APA Month – Celebrate APIA Women of the gay community
In 1993, Kelly and Calvin Klein famously discovered motorcycle-riding Jenny Shimizu, who would soon be the androgynous new face of the fragrance CK One. Following her quick rise to fame with the CK One ads, the versatile model of Japanese-American descent worked with the likes of Donna Karan, Versace, Yohji Yamamoto, Prada and Jean Paul Gaultier, dominating both runways and editorials. Shimizu also brought queerness and androgyny to the fashion industry and mainstream media.
Born in Vancouver, Canada and raised in California, Nisha Ganatra is an out director, producer, and actress of South Asian descent.

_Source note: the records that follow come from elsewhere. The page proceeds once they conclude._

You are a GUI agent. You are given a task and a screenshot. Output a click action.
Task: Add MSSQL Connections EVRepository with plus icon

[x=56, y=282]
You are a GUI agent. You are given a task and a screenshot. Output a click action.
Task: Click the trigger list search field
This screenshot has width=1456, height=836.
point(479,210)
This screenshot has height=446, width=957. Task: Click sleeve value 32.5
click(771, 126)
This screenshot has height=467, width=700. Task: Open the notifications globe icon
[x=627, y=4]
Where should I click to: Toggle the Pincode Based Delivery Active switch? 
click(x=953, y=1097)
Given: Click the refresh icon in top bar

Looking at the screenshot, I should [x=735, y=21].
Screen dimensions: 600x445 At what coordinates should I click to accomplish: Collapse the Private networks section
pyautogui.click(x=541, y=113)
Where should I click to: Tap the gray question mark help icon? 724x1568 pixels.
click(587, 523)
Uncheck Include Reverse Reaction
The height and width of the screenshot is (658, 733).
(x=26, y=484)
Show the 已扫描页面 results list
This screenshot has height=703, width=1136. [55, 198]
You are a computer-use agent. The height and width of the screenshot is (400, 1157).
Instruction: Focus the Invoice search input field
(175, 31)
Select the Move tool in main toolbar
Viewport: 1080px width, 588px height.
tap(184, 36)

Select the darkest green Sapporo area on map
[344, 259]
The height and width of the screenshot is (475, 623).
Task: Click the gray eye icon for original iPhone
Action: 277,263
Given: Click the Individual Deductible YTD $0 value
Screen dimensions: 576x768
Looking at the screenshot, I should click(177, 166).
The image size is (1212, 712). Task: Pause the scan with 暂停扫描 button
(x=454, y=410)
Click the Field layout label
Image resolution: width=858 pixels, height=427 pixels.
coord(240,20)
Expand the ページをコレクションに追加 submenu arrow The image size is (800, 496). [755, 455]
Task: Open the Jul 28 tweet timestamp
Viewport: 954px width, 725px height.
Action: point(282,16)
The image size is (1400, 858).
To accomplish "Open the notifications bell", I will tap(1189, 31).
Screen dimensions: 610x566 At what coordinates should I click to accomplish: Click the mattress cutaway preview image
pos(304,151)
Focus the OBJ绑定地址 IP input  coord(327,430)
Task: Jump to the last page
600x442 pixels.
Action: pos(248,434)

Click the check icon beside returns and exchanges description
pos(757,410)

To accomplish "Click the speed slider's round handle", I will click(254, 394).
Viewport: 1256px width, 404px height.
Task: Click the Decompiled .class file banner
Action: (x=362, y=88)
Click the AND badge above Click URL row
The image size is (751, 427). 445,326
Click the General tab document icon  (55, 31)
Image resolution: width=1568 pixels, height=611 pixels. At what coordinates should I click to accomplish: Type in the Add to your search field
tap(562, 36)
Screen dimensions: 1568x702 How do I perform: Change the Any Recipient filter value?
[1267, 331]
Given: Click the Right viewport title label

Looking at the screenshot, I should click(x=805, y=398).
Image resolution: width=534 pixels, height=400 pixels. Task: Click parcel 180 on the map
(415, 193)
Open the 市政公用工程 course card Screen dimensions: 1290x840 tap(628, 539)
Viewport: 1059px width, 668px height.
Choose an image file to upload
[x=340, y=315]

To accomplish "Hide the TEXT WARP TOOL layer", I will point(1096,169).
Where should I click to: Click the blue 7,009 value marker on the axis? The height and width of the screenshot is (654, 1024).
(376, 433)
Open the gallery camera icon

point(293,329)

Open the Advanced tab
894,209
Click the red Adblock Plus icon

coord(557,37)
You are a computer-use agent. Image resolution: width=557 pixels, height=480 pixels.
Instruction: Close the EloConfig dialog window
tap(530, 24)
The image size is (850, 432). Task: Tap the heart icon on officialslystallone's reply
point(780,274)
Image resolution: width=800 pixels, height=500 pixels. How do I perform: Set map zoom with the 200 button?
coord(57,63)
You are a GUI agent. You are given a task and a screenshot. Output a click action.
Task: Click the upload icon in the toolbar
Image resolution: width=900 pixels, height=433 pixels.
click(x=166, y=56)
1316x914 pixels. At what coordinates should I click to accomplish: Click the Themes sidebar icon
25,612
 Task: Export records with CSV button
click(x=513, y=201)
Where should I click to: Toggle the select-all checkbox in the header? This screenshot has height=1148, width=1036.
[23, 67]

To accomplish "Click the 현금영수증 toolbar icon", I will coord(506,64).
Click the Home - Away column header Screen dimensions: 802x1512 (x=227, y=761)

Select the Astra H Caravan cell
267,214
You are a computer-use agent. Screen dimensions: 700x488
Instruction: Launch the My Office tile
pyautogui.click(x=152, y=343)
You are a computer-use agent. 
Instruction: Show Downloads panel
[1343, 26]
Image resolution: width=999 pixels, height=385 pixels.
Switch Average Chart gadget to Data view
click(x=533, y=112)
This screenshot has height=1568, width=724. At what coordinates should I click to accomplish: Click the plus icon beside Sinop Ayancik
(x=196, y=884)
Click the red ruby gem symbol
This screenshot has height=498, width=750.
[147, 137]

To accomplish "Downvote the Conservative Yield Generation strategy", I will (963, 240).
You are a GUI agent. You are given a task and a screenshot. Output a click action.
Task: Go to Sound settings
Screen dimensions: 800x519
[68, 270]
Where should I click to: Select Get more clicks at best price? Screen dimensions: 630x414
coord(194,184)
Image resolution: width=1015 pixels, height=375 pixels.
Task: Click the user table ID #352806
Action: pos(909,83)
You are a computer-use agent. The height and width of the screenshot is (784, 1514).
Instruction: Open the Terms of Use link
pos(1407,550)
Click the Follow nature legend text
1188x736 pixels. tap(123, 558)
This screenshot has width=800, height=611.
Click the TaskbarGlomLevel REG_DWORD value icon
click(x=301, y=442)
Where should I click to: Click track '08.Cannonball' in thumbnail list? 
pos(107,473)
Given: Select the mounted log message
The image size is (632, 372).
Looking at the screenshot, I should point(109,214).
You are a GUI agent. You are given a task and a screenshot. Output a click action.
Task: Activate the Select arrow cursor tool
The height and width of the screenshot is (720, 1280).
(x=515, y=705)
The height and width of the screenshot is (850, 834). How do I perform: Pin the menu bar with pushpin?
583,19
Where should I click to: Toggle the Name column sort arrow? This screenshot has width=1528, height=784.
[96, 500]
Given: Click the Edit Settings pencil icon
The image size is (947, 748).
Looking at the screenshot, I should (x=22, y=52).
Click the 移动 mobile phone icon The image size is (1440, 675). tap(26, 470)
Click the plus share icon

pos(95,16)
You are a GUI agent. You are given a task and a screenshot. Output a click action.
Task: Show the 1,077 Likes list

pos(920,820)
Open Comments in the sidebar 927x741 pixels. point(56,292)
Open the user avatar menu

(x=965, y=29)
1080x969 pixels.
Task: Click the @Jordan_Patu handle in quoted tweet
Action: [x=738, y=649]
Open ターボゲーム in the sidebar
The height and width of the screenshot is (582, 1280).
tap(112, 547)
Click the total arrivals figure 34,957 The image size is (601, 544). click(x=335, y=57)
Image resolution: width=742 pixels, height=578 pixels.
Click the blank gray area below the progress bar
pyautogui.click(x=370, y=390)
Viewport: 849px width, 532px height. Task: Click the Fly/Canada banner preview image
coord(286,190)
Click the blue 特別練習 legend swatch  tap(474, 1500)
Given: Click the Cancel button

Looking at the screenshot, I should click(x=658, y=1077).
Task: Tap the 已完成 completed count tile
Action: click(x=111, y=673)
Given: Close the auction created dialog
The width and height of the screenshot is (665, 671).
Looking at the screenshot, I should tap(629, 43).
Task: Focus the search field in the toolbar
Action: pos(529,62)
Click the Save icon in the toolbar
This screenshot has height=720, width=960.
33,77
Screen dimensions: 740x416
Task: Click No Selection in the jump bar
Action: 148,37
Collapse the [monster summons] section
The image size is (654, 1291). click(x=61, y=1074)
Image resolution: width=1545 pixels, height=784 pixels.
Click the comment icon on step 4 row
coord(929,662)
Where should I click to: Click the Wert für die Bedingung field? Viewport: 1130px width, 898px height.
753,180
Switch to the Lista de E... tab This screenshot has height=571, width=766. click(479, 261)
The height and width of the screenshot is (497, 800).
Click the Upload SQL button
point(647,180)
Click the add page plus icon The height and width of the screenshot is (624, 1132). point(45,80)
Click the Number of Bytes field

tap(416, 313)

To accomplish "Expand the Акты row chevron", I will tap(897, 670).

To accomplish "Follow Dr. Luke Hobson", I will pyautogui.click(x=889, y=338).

She attended NYU’s Graduate Film School where she won the Tisch fellowship, PBS Grand Prize for Most Outstanding Short Film, and studied with Spike Lee, Martin Scorsese and Barbara Kopple.
Among her award-winning body of work includes the 1999 critically acclaimed film Chutney Popcorn, which she directed, wrote, and produced, and in which she starred as Reena, a second generation Indian American lesbian dating Lisa (Jill Hennessy). In the film, Ganatra explores the nuances of being out in a seemingly traditional Indian family, interracial relationships, and the frustrations with family members trying to find Reena a damn man. Upon release of the film, Ganatra insisted that she made the film specifically for South Asians, and the fate of the representation of South Asians rested in their collective “economic force” to assert that there is indeed an audience for South Asian films.
Though Shelley Conn is not American, her roles as lesbian Nina in Nina’s Heavenly Delights and bi-curious Jessica in the BBC series Mistresses deserve praise and acknowledgment during APIA month and beyond for their honest portrayals of South Asian queer women. The actress of English and Sri Lankan descent has worked hard to create genuine characters and one can only hope that she plays more queer female characters in the future.